You don’t need a perfect diet, but you do want to consistently eat the types of foods that can help lower inflammation. Here’s a cheat sheet of what to include in your diet:

  • Vegetables and fruits (especially colorful ones)

  • Whole grains and legumes

  • Olive oil, nuts, and seeds

  • Fish 1–2 times per week

  • Less ultra-processed food, excess sugar, and refined carbs

Performance
The Hidden Pattern Behind World-Class Achievement

Parents pour everything into giving their kids a head start.
Adults chase the feeling that they should be further along.
Coaches search for the perfect formula for early success.

Yet when researchers examined tens of thousands of the world’s highest performers, they found a quiet truth running beneath every field: the people who reach the very top rarely look like the people who start there.

Early specialization creates early achievers, but exploring many skills builds the adults who rise to the top.

A new analysis analyzed the developmental history of nearly 35,000 elite performers, including Nobel laureates, Olympic medalists, chess grandmasters, and renowned composers. When the researchers compared youth standouts with world-class adults, three clear patterns emerged:

  1. Almost 90% of the top performers in childhood were not the same people who became elite as adults.

  2. Future world-class performers developed gradually, without early bursts of exceptional talent.

  3. World-class performers spent their youth having many different interests, not specializing in one sport or discipline.

Why might variety outperform early specialization? 

The researchers suggest that exploring multiple activities builds broader physical, cognitive, and creative skills; reduces burnout; and helps people discover their best long-term fit. 

It appears that, for the most part, early specialization produces early results, but often at the cost of long-term growth.

That doesn’t mean high-performers early in life still can’t succeed later in life. The research trends are meaningful, but not the final word.

If you’re a parent who wants your child to succeed, your best bet is to let your kids try more things and choose what sticks.

If you’re a coach, prioritize joy, variety, and sustainable skill development, especially in early years.

And if you’re an adult, stop believing you “missed your chance.” The data says long-term excellence comes from staying curious.

The path to excellence isn’t a race to the front; it’s a willingness to keep learning long after others stop.

Better Today

Take any of these tips from today’s email and put them into action:

1. Do You Burn More Calories the More You Exercise? Here's What a Gold-Standard Study Found.

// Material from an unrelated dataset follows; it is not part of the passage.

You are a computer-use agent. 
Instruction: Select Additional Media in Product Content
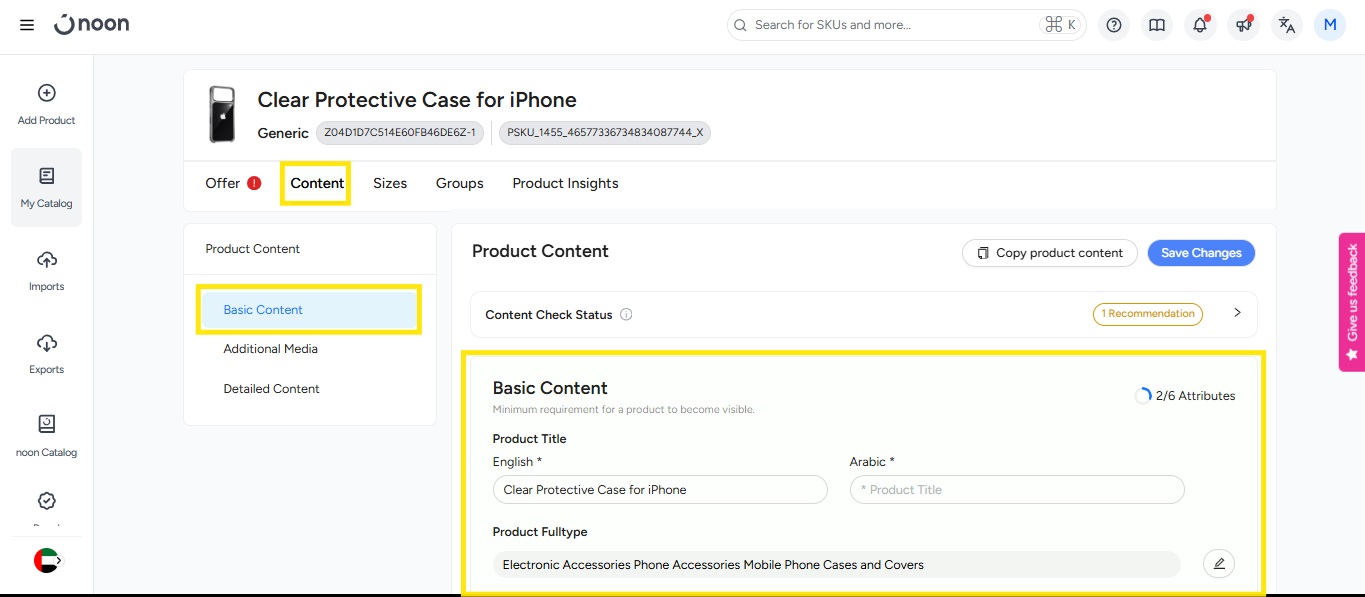270,349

A study of 75 weight-stable adults — ranging from sedentary to ultra-endurance athletes — measured real-world calorie burn and found that more activity meant more total calories burned, with no evidence of the body compensating by slowing metabolism or movement. The findings challenge the popular "constrained energy" model and suggest your workouts might matter more than some scientists believed with supporting weight loss.

2. 12 Studies, 270,000 People, One Pattern: Anti-Inflammatory Foods May Help Protect Your Joints

A meta-analysis found that people who consistently followed anti-inflammatory dietary patterns (such as the Mediterranean or DASH Diets) had up to a 46% lower risk of developing rheumatoid arthritis. The researchers point to omega-3 fatty acids, antioxidants, fiber, and healthy fats as key players in regulating immune activity and reducing chronic inflammation.

3. Why Early Specialization Creates Early Achievers, But Not World-Class Performance Or Long-Term Excellence

An analysis of nearly 35,000 elite performers — including Nobel laureates, Olympic medalists, and chess grandmasters — found that almost 90% of childhood standouts didn't become world-class adults, while those who reached the top spent their youth exploring multiple interests rather than specializing early. The researchers suggest variety builds broader skills, reduces burnout, and helps people find their best long-term fit.